NJSBS was delighted to accept the gift of buttons from the collection of Eleanor Savery McVay (March 18, 1909 – June 14, 1982). Her daughter, Carolyn Thelander Gittelson, was moving from her Short Hills home and contacted Gloria Chazin and Ann Wilson regarding the donation. Some of the collection had been sold to a dealer, but three boxes remained. Ann Wilson picked up the boxes, delivered them to Barbara Fox, who transferred them to Lorraine Grinka, Ways and Means Chairman, who will prepare the buttons for sale to benefit the NJSBS. Central Jersey Buttoniers has carded some of the nicer shell buttons from the collection and they will be offered for sale.
Carolyn Gittelson tells how her mother became a collector in Wilmington, Delaware where she belonged to a local club before moving to Short Hills in 1978: “My mother got into collecting in order to energize and motivate a friend languishing in a wheelchair. Button collecting, she knew, would interest her very bright friend intellectually, was something she could handle right on her lap, keep her engaged for sustained amounts of time, and above all create some real drive to get her out of the house regularly for meetings and shows. It worked indeed just that way. What a beautiful thing. The unanticipated side effect, of course, was that my mother became a serious collector as well.”
“The ripple effect from that was that, as her daughter, I was exposed to a whole new field. I just rolled my eyes when I first heard that my mother was joining a “button club.” She had been a founding member of the Wilmington Skating Club and was lovely out on the ice.
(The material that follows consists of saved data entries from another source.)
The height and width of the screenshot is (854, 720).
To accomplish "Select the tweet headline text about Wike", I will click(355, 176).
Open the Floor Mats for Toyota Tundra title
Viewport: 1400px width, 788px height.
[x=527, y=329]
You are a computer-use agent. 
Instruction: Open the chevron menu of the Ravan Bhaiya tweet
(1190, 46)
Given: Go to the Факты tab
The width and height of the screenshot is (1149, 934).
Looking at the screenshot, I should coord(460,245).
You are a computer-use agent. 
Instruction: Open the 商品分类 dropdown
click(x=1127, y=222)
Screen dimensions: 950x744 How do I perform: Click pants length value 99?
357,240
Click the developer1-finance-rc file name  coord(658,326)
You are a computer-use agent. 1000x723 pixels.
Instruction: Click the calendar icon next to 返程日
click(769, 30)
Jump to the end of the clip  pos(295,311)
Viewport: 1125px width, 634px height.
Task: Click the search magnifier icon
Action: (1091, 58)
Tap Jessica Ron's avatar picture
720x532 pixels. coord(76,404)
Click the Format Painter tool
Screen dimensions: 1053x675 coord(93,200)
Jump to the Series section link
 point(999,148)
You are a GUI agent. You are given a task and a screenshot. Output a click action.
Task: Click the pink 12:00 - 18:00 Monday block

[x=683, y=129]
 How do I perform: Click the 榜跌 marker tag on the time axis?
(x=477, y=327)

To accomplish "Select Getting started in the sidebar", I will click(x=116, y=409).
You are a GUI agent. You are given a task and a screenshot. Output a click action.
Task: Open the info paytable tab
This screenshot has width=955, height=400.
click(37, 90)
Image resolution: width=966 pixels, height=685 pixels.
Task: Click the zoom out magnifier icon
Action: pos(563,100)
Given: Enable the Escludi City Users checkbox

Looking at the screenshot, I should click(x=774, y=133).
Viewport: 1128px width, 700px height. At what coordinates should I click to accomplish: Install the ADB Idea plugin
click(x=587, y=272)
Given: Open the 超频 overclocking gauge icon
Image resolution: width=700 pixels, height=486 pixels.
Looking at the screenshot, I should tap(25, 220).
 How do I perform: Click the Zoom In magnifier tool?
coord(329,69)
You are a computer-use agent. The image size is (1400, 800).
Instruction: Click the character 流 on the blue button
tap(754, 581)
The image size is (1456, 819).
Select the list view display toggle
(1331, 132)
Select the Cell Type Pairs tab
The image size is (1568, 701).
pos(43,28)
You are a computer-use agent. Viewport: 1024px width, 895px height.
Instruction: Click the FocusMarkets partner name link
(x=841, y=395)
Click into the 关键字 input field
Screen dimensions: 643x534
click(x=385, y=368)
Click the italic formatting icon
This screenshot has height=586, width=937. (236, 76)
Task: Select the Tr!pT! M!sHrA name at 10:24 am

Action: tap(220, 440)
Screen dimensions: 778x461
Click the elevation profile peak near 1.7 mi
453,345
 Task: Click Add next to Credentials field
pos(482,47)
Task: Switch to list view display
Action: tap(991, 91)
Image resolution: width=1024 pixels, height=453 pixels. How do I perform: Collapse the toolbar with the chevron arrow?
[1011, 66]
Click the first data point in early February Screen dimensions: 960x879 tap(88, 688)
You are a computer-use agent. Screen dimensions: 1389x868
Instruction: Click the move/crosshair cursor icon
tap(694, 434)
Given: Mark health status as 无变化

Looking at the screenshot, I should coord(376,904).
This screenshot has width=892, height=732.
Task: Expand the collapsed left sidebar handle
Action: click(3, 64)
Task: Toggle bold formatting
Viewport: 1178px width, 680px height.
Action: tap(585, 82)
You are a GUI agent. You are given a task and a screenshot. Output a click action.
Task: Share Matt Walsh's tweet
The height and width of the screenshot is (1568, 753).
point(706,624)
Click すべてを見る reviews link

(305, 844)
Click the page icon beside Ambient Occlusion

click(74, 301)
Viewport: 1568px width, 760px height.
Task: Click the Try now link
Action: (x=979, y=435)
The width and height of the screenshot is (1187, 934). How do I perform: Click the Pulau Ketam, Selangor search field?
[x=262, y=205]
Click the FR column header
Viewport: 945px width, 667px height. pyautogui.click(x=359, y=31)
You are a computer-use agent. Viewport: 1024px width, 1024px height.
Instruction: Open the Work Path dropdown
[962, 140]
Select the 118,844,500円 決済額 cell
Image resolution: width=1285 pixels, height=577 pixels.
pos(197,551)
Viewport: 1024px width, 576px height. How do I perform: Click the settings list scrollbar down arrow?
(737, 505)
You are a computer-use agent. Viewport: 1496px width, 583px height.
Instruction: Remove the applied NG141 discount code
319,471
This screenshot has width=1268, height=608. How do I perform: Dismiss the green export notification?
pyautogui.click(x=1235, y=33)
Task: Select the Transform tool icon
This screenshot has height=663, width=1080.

She had waited half a lifetime for the leisure to get into the cultivation of miniature bonsai trees and spent twenty-five years working on her collection. (I added twenty more.) All of that I appreciated immensely.”
“That I got, but it took her getting me to a button club meeting for me to understand that buttons held our history: where each fits into our manufacturing history, our expanding geographical reach in sourcing materials, the demands of our military, our changing social history, our changing aesthetic, our increasing expansion in distributing goods, and…..well,…..I left that first meeting pretty humbled and quite respectful.”
Carolyn says she is glad to find a place where her mother’s buttons will be appreciated. “You and I may never meet,” she wrote, “but I could not feel more happy and connected.” We sent her a picture of us unpacking the boxes, oohing and aahing over the contents. “The image of you both going through what I had held out to transfer to you on my mother’s behalf is all I was hoping for.”